== Problems to solve ==
(a) In the article about the AWD program, which two products ran out of FBA inventory while units sat in AWD warehouses?
(b) From the article about the AWD program, reproduce the part that opens with the words containing "This article documents" and closes with "and logistically complex.".

---
title: 'Doudlah Farms: AWD Program Failure & Direct FBA Shipping Strategy'
type: article
created: '2026-04-05'
updated: '2026-04-05'
source_docs:
- raw/2026-01-14-weekly-call-w-gilbert-114172380.md
tags:
- amazon
- fba
- awd
- inventory
- doodla
- ecommerce
- fulfillment
layer: 2
client_source: null
industry_context: null
transferable: true
---

# Doudlah Farms: AWD Program Failure & Direct FBA Shipping Strategy

## Overview

In early 2026, Asymmetric made the decision to abandon Amazon's AWD (Amazon Warehousing & Distribution) program for Doodla Farms and shift all future inventory shipments directly to FBA fulfillment centers. This decision followed months of AWD failures that caused critical stockouts across top-selling products, a measurable ROAS decline, and year-over-year profit erosion.

This article documents the root cause analysis, the decision rationale, and the operational strategy that replaced AWD.

---

## Background: How AWD Was Supposed to Work

AWD was adopted as a cost-efficient bulk storage solution. The intended workflow:

1. Ship large quantities (pallets) to a single AWD warehouse at lower cost
2. Amazon's automated system monitors FBA inventory levels
3. When FBA stock runs low, Amazon auto-transfers units from AWD to the appropriate FBA fulfillment centers

This model was attractive because direct FBA shipments require splitting inventory across **multiple fulfillment centers** (Amazon determines the destinations), making them significantly more expensive and logistically complex.

---

## What Went Wrong

AWD failed on both of its core promises:

### 1. Auto-Transfer Not Functioning
Amazon's system stopped automatically replenishing FBA from AWD stock. Units sat in AWD warehouses while FBA inventory for products like **Cranberry Beans** and **Great Northern Beans** hit zero. Gilbert was forced to manually initiate transfers — a workaround that introduced delays and required direct Amazon agent contact.

> *"I talked to an Amazon agent yesterday… I told them why is it that Amazon is not actually automatically transferring the units from AWD to FBA. So what I did was to manually transfer the inventory from AWD to FBA."*
> — Gilbert Barrongo

### 2. Incorrect Expired Inventory Flagging
Amazon flagged AWD inventory as expired despite products having valid expiration dates (October of the current year). Amazon's resolution process required Doodla to manually submit expiration dates for every affected listing — a significant administrative burden that further delayed restocking.

== Data lines ==
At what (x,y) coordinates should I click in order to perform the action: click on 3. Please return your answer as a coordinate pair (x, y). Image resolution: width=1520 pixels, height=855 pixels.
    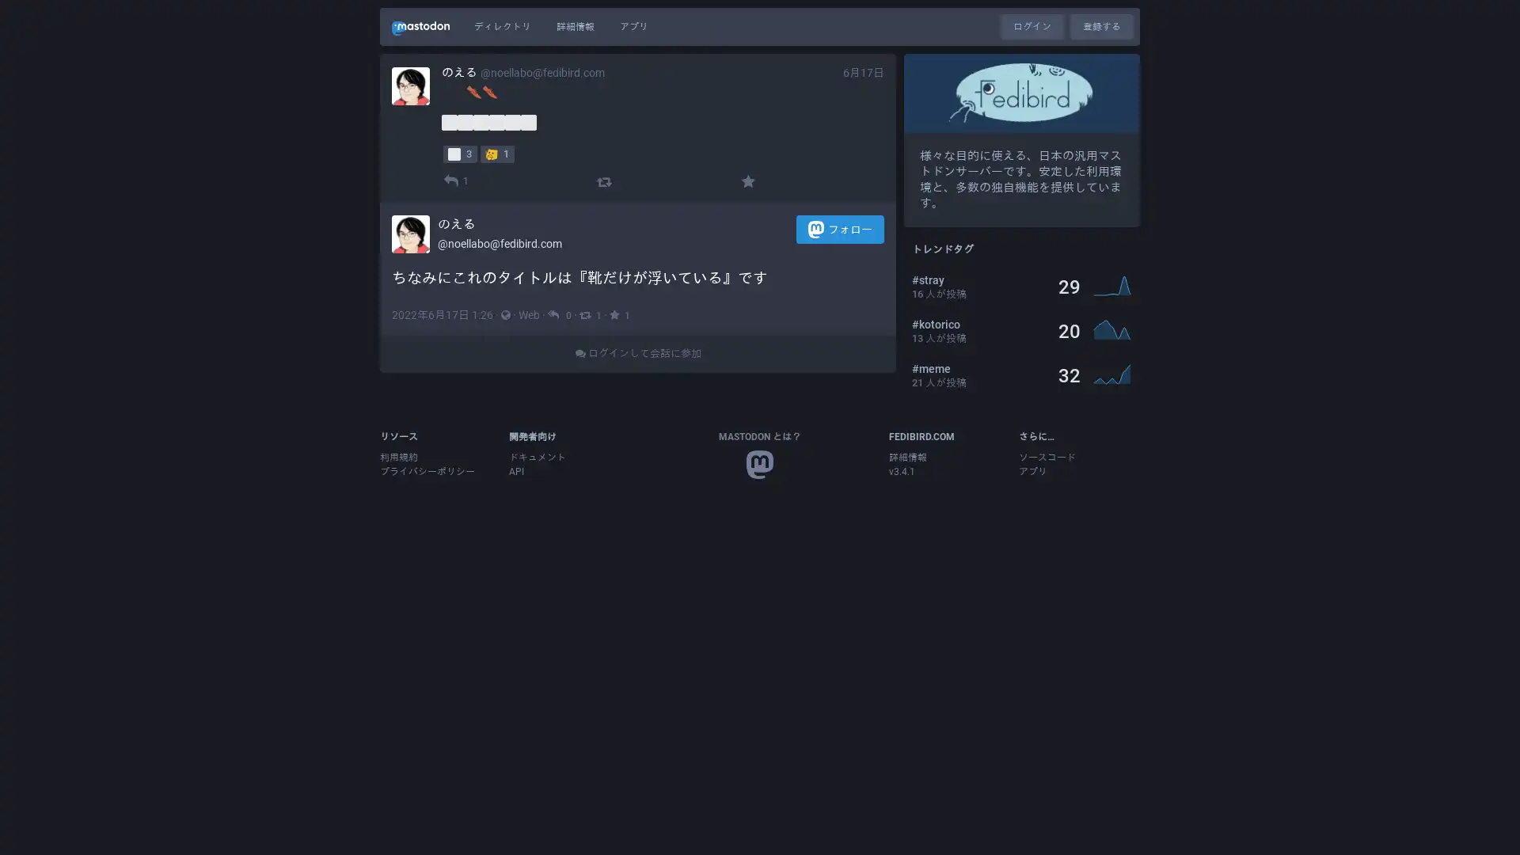
    Looking at the image, I should click on (459, 153).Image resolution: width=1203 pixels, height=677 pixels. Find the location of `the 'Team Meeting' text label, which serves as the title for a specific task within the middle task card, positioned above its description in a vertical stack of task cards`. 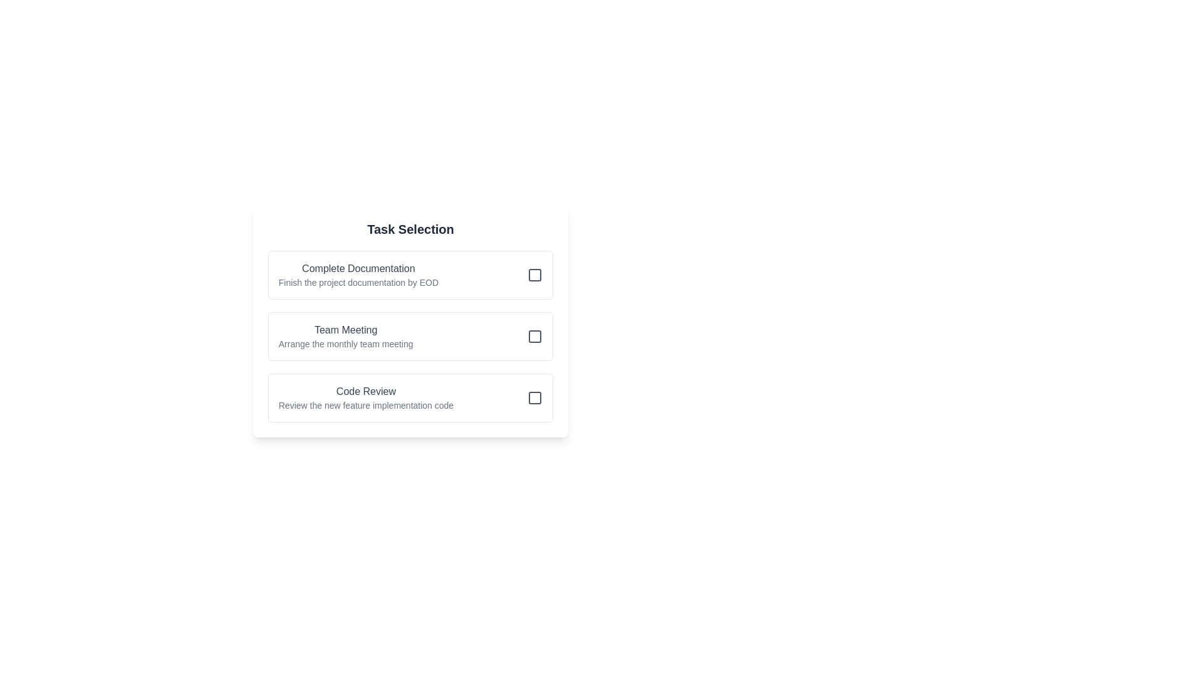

== The results ==
(a) Cranberry Beans and Great Northern Beans.

(b)
This article documents the root cause analysis, the decision rationale, and the operational strategy that replaced AWD.

---

## Background: How AWD Was Supposed to Work

AWD was adopted as a cost-efficient bulk storage solution. The intended workflow:

1. Ship large quantities (pallets) to a single AWD warehouse at lower cost
2. Amazon's automated system monitors FBA inventory levels
3. When FBA stock runs low, Amazon auto-transfers units from AWD to the appropriate FBA fulfillment centers

This model was attractive because direct FBA shipments require splitting inventory across **multiple fulfillment centers** (Amazon determines the destinations), making them significantly more expensive and logistically complex.